> _WHAT TO DO_: Return every line from the records below in which the word "agent" is found.

DATASET ENTRIES: Begin

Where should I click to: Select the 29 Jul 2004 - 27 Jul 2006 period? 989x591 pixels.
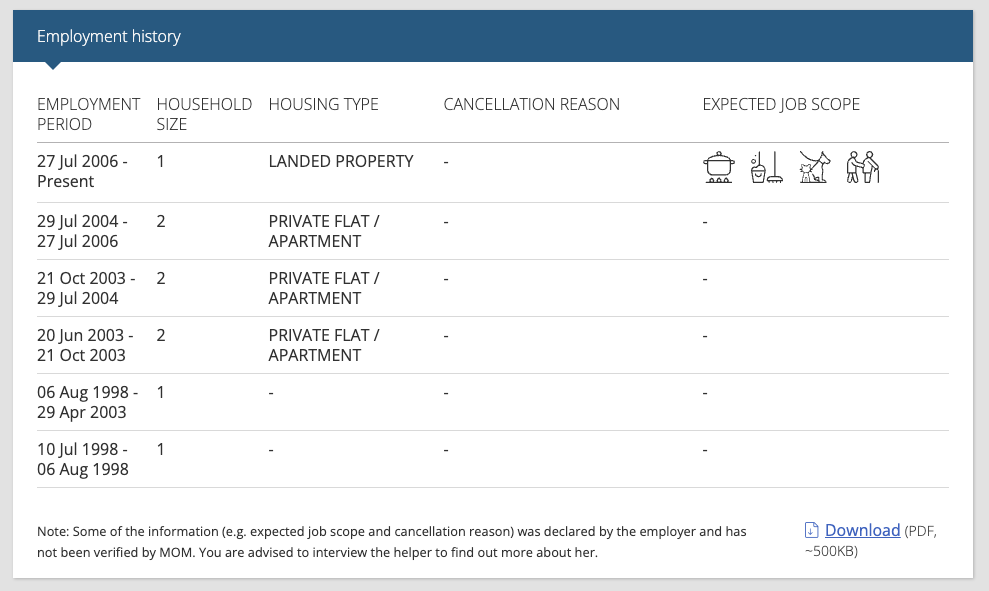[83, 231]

DATASET ENTRIES: End
DATASET ENTRIES: Begin

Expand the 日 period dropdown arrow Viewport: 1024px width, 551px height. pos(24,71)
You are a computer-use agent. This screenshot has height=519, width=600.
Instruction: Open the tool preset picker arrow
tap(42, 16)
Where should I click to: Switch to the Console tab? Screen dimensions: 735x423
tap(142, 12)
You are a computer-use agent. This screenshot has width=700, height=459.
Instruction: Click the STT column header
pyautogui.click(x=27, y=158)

DATASET ENTRIES: End

> _RESPONSE TO THIS EXERCISE_:
You are a computer-use agent. This screenshot has height=519, width=600.
You are a computer-use agent. This screenshot has width=700, height=459.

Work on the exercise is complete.